One of my favorite writers is Patrick McManus. For those of you who have not read his work, what’s wrong with you? He is one of the funniest outdoor humor writers I have ever read. Okay, he is the only outdoor humor writer I’ve ever read, but he is still hilarious. He wrote a short story about Cabin Fever he experienced as a child snowed in among the backwoods of Idaho. I don’t want to give away the ending, but I will tell you it involved white haired gnomes. See why I like his stories?
The reason I bring it up is the snow. We got some snow last
night. By some I mean a butt-load of snow. For East Tennessee five inches of
snow is a butt-load. Now before any of you people in places like Minnesota or
New England start laughing at me… you already are, aren’t you? Anyway, there
are a few things you have going for you that we don’t. You have little things
like snow plows and drivers who know what they are doing. We don’t have those
luxuries in the South. It’s supposed to be warmer down here.
Since it is not safe on the roads, I stay inside when we have horrendous,
polar-vortex blizzards that leave us with a big, bad five inches of snow. That
can lead to cabin fever. Now let me explain how this works. You can’t go
outside for fear of falls, frostbite and getting run over on the second floor
of the mall by Knoxvillians trying to drive in the snow. Yes, it is that bad.
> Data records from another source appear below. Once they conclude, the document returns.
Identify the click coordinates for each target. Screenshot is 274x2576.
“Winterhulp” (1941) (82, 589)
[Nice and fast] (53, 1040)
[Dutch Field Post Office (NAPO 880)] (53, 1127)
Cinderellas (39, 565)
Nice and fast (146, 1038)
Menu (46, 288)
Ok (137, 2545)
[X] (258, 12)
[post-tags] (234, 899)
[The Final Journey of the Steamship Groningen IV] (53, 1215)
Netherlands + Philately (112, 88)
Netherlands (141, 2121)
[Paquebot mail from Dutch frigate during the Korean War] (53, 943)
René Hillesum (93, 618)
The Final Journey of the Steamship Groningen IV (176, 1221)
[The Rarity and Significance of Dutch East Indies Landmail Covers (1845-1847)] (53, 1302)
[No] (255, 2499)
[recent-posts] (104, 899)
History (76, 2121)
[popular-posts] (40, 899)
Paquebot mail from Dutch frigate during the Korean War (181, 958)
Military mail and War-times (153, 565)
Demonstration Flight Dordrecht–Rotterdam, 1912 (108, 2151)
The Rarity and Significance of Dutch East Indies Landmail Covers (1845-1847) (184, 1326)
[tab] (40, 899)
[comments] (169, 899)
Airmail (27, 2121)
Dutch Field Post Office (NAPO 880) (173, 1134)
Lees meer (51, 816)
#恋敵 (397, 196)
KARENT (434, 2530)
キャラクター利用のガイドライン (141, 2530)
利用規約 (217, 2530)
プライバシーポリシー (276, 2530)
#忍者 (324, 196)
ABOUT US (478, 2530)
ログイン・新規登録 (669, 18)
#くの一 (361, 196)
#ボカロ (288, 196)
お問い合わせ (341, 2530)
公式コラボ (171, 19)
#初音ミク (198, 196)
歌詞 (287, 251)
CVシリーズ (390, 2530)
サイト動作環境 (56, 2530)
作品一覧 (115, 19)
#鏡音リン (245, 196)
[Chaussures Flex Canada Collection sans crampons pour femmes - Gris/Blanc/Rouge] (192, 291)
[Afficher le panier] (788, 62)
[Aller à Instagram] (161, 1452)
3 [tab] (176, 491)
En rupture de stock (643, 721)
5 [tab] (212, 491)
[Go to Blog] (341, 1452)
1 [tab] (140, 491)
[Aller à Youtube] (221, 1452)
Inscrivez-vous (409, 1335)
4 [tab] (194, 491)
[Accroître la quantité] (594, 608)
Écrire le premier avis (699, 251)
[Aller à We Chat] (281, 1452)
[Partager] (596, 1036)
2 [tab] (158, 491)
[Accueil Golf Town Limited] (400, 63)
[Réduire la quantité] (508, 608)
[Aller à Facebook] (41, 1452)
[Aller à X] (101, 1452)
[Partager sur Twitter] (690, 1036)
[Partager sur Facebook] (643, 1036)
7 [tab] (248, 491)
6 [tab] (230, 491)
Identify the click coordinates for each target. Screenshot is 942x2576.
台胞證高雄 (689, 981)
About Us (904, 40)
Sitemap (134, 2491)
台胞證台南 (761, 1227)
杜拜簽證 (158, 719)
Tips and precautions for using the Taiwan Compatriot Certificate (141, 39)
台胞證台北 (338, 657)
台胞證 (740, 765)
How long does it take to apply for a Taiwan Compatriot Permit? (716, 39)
So you stay in and enjoy the companionship of your loved ones. Sounds good,
doesn’t it?
All is well until the cable goes out due to the weather. So you
check online to see what’s happening with your 500 Facebook friends whom you
have never met in real life. That works for five minutes until your internet is
taken out by a malicious icicle on the lines two blocks over. That’s okay
because you have over 100 DVDs with movies you haven’t watched in months or
years. Just as you are sliding the movie into the player, a tree limb becomes
overloaded by the snow and hits the power line coming into the apartment
complex. That’s not a problem because your laptop can play a couple of movies
on a full charge. Well, it wouldn’t have been a problem if your son hadn’t used
it to play World of Warcraft last night and forgot to plug it in after
defeating a really nasty troll. Twenty-eight seconds into Spider-Man 2, your
computer shuts down.
No TV. No internet. No power. No movies. No computer. And it’s
all Al Gore’s fault for inventing global warming which is somehow responsible
for colder winters, too. Don’t ask me, I don’t get it either. I just blame
Gore. All that is left are books. As a writer, I think this is a good thing. My
state of mind is not the best since everything I have tried seems to end in
failure. Closing my eyes, I choose a random book. The complete works of Edgar
Allen Poe. What could possibly go wrong reading stories of death and horror
while stuck inside with nothing working while hanging out with family? I opened
the book at random and began dramatically reading The Tell Tale Heart out loud so all could enjoy:
“TRUE! – nervous – very, very dreadfully nervous I had been and
am; but why will you say that I am mad? The disease had sharpened my senses –
not destroyed – not dulled them. Above all was the sense of hearing acute. I
heard all things in the heaven and in the earth. I heard many things in hell.
How, then, am I mad? Hearken! and observe how healthily – how calmly I can tell
you the whole story.”
After one paragraph my son informed me I was reading with too
much emotion – almost like I was really feeling what I read. He took Poe away
and handed me The Hitchhikers Guide to
the Galaxy instead. I think the snow is getting to him.